Sunday, February 12, 2012

Black History Month: Carver, Dr. George Washington

Carver, Dr. George Washington  
b. Diamond, Missouri, 1861 
d. Alabama, 1943

Legendary educator, scientest, inventor, agriculturalist, humanitarian and widely regarded as one of America's all time greatest men.

Born the slave of Moses Carver, Diamond, Missouri, in 1861, the youngster could hardly have dreamed what an impression he was to make upon the world. A band of pro-slavery men carried off both mother and son to Arkansas, but Carver hired a "bushwhacker" who found and returned George, more dead than alive.

Carver was a frail and sickly child. He yearned for an education, but there were no schools for blacks in that area. When his curiosity about plants and his zeal for an education became untenable, Carver started out on his own. His life reads like an odyssey. Picking up an elementary education wherever he could, Carver finally, by working as a domestic for a Kansas family, secured a high school education.

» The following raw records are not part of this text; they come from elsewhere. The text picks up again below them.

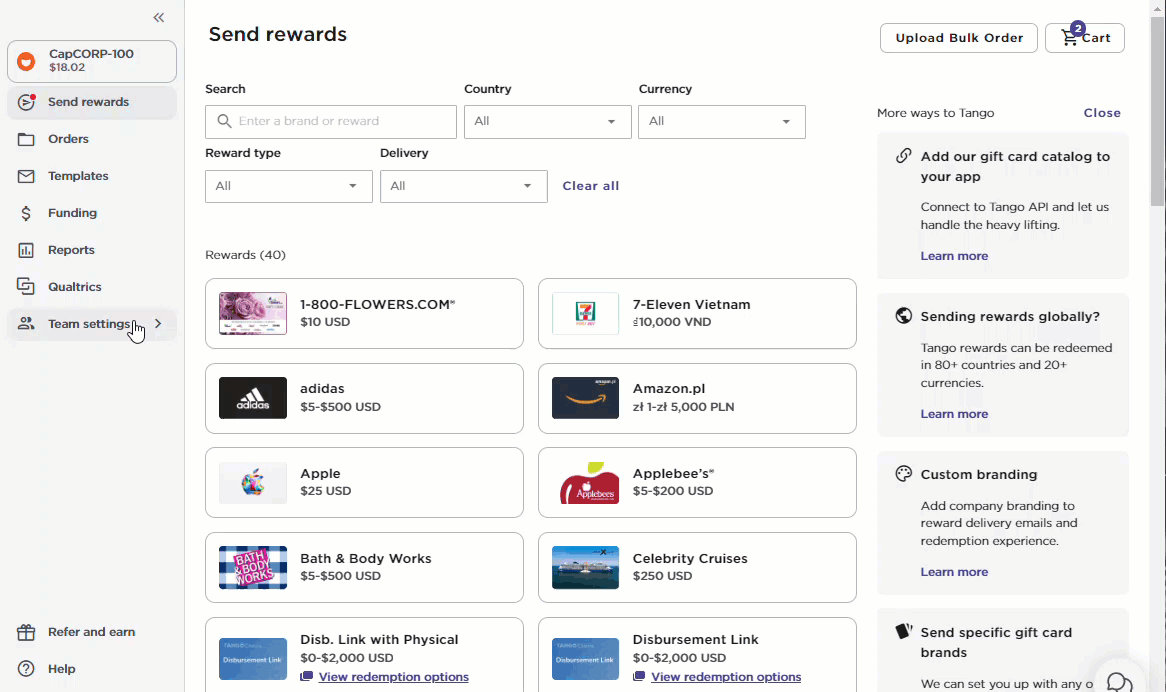Go to Orders in the sidebar
This screenshot has width=1166, height=692.
[x=68, y=139]
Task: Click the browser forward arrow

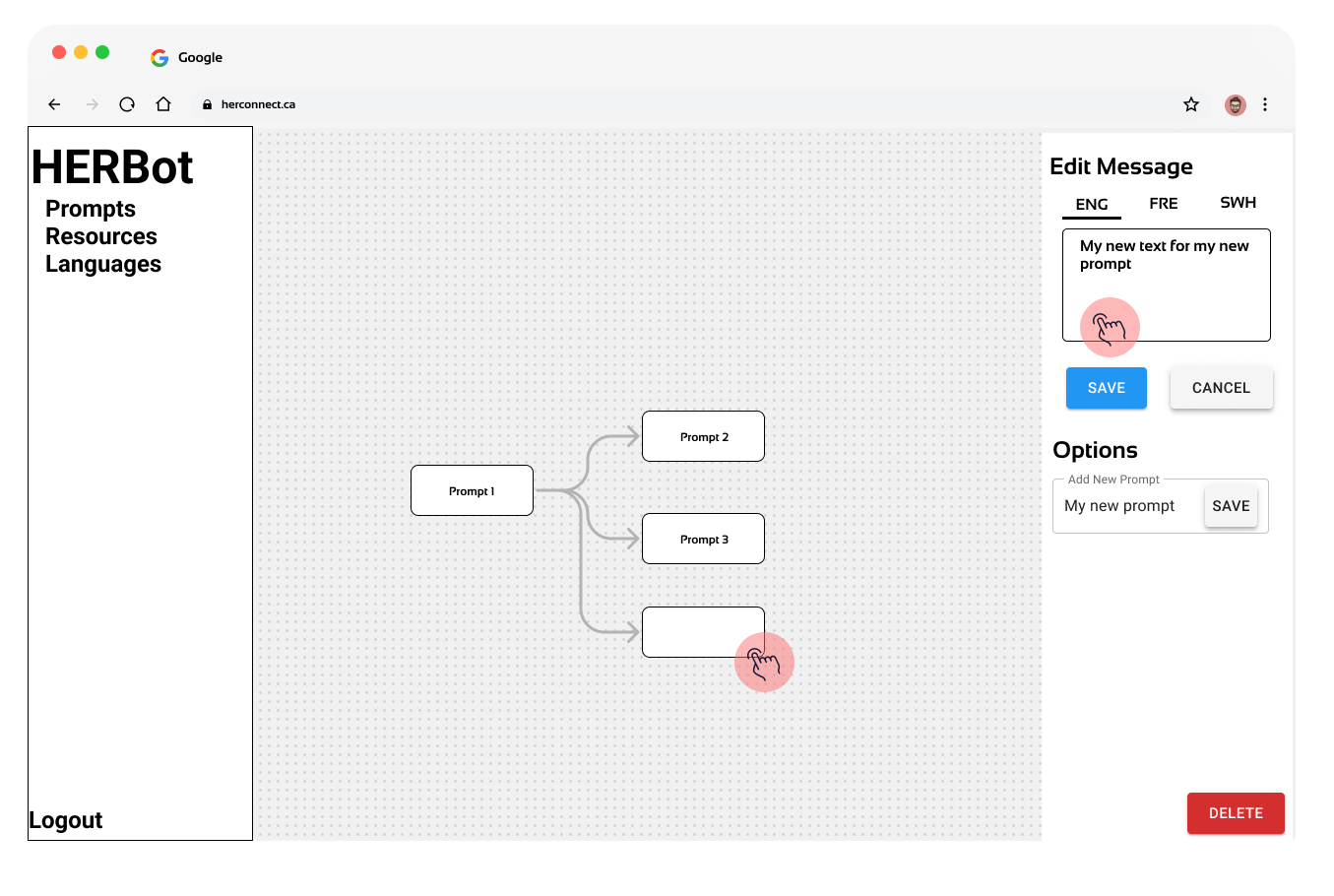Action: [x=93, y=104]
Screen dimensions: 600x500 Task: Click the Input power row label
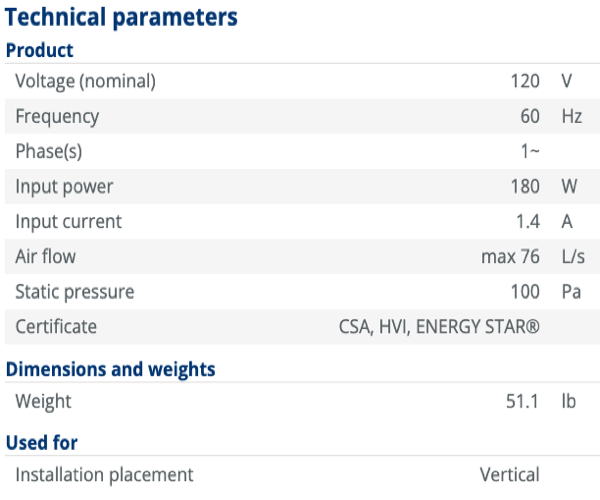click(x=64, y=187)
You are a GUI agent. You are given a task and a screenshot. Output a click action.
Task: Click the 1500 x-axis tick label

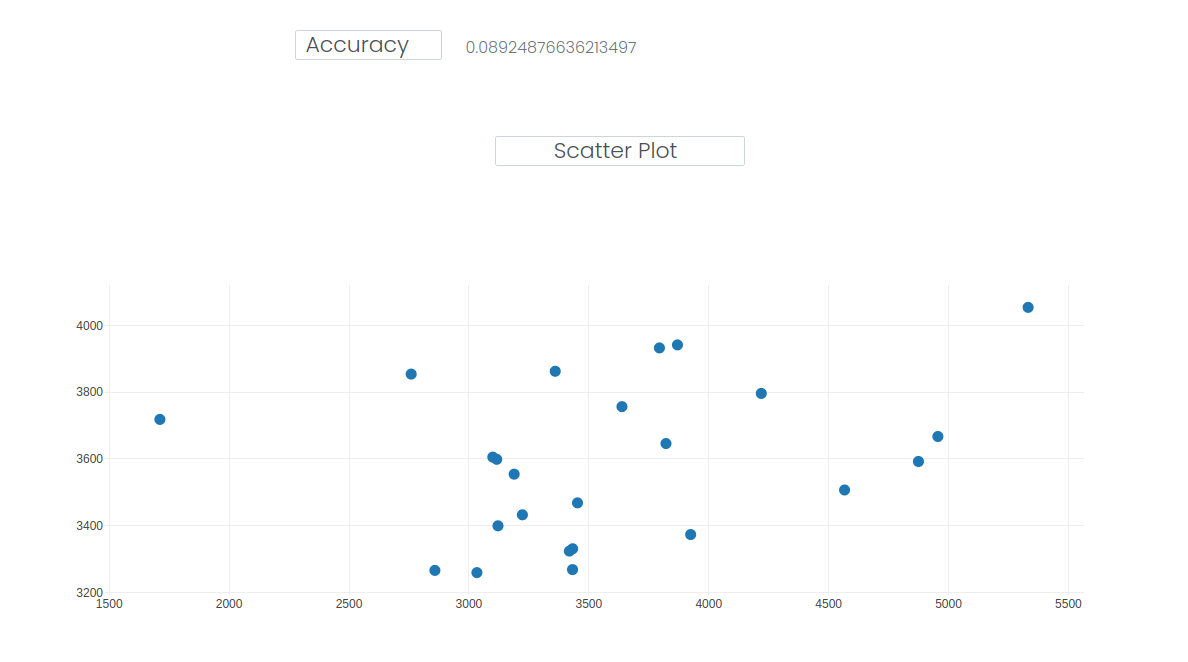(109, 604)
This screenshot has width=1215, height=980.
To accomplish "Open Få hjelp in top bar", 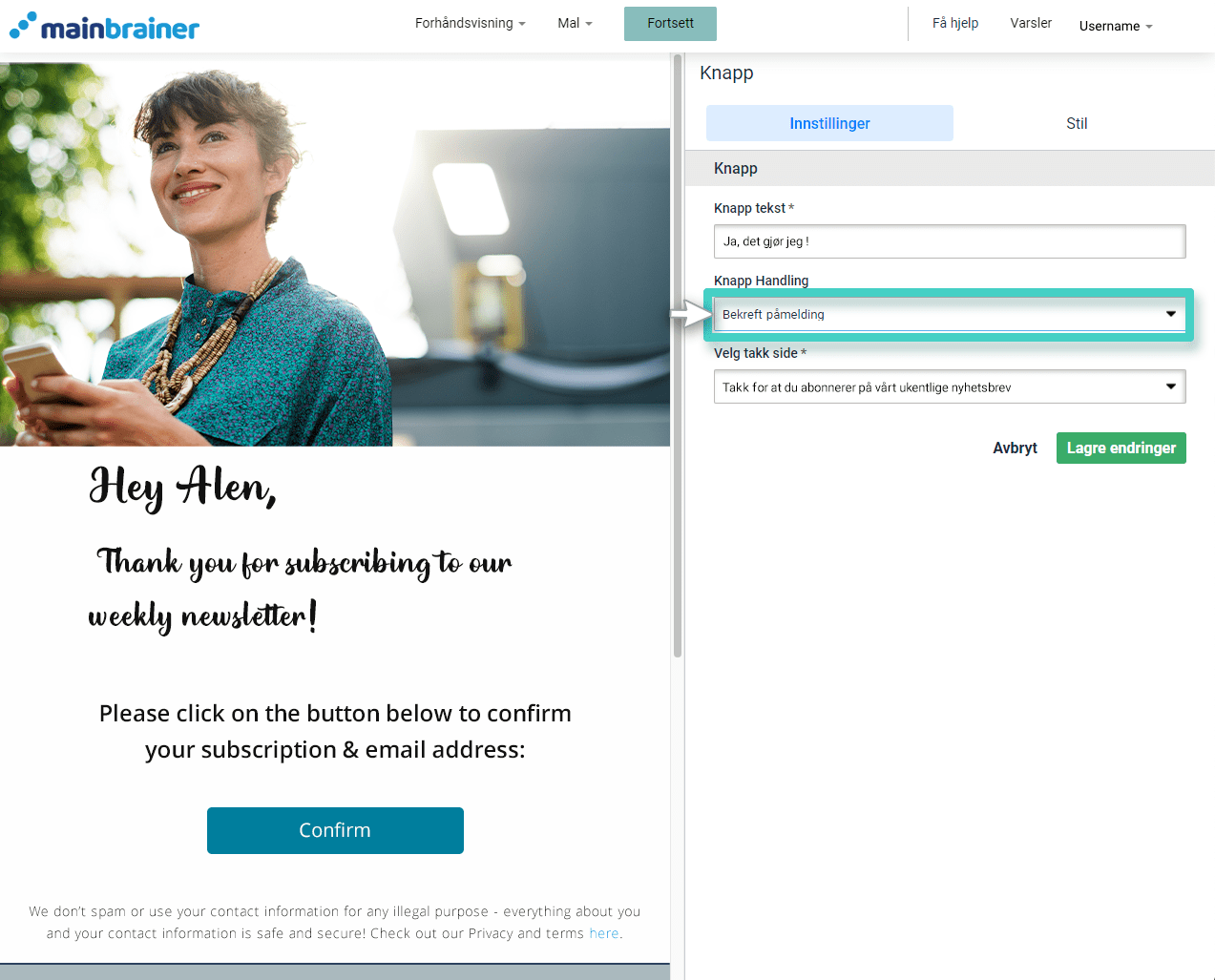I will [955, 23].
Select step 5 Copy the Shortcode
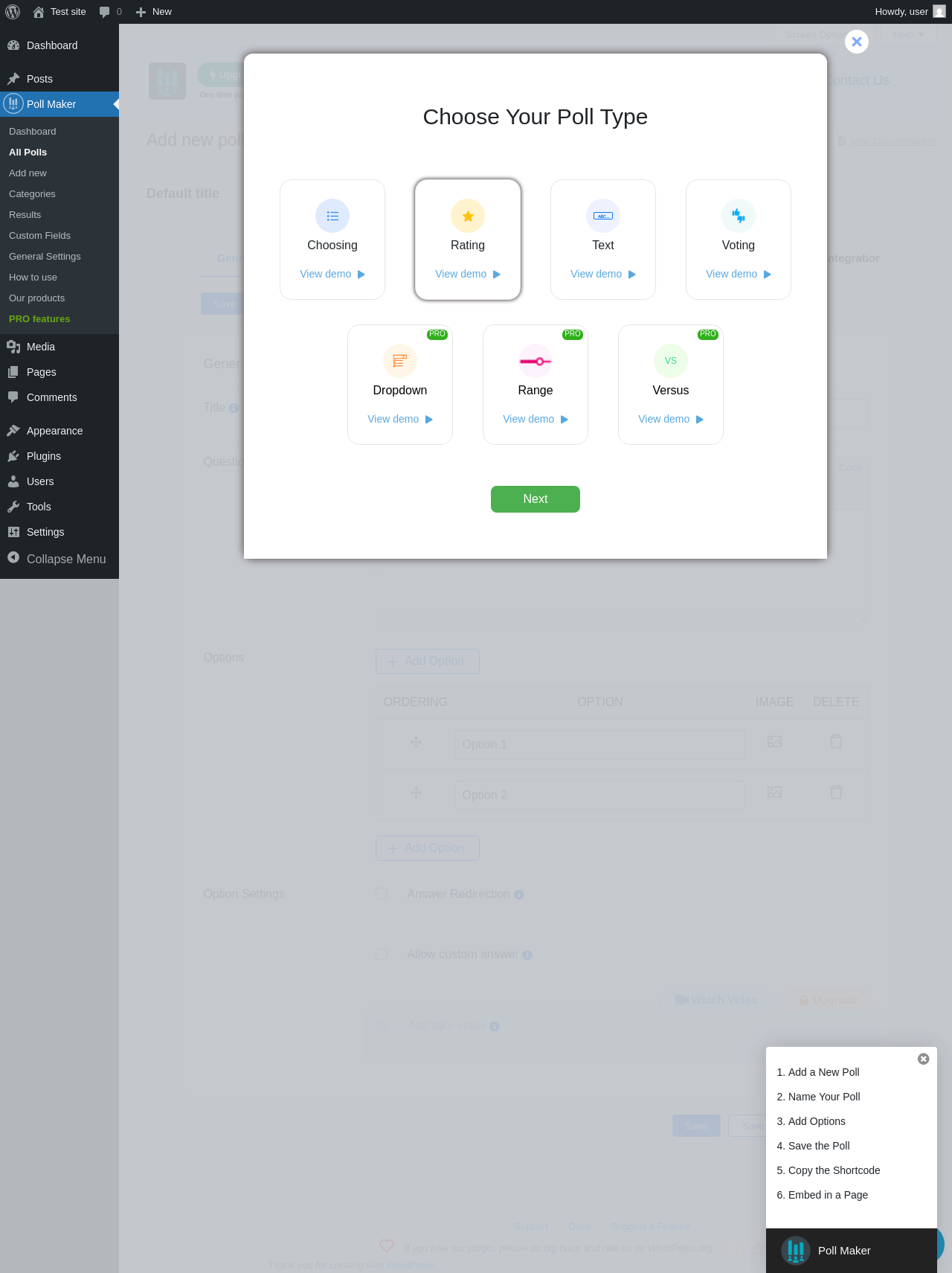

After many disappointments, Carver enrolled in Simpson College in Iowa, having been refused entry elsewhere because of his color. Although interested in art he finally attended Ames College, now Iowa State University of Science and Technology, Ames, Iowa, where he earned a bachelor of science degree in biology in 1891. Here he met young Henry Wallace later the Secretary of Agriculture under Franklin D. Roosevelt, with whom he became a life-long friend.
After Carver earned his master's degree in science in 1898, Booker T. Washington invited him to come to Tuskegee Institute. Loath as he was to leave Ames he accepted. There in a cramped "laboratory", lacking the essential tools for research he made his phenomenal discoveries which were to revolutionize Southern agriculture and to prove of lasting benefit to the world. Washington appointed him Head of the Agricultural Department as well as Director and Consultant Chemist of the experimental station.

Carver's contributions were many. He developed new and more resistant strains of cotton, thus increasing the South's cotton yield. Rags, paper and other trash he converted into fertilizer. To revitalize worn out soil he persuaded farmers to raise peas, soybeans and cow peas. Healso developed hundreds of products from sweet potatoes and peanuts.
Carver became world famous but so humble was he that he rejected the offers which came to him to leave Tuskegee. Not only Henry A. Wallace, but Presidents Theodore and Franklin D. Roosevelt, scientists like Thomas Edison, and inventors like Henry Ford became his admirers and friends. In 1931, Joseph Stalin invited him to Russia to overlook the cotton plantations of the Soviet Union. Carver sent some of his ablest students, but he felt obligated to fulfill his commitment to Washington, though the latter was long since deceased.

Too frugal to spend his meager earnings, at his death in 1943, he left his savings of $33,000 to the Carver Laboratory at Tuskegee. In honor of his many contributions the United States, in 1952 built a monument near Diamond, the Old Carver home and made it a national memorial.

There are Carver schools all over the country. George Washington Carver, however, is the only black American to whom a national monument has ever been erected. Along with President Franklin D. Roosevelt, Carver was elected to the Hall of Fame of Great Americans at New York University in 1973.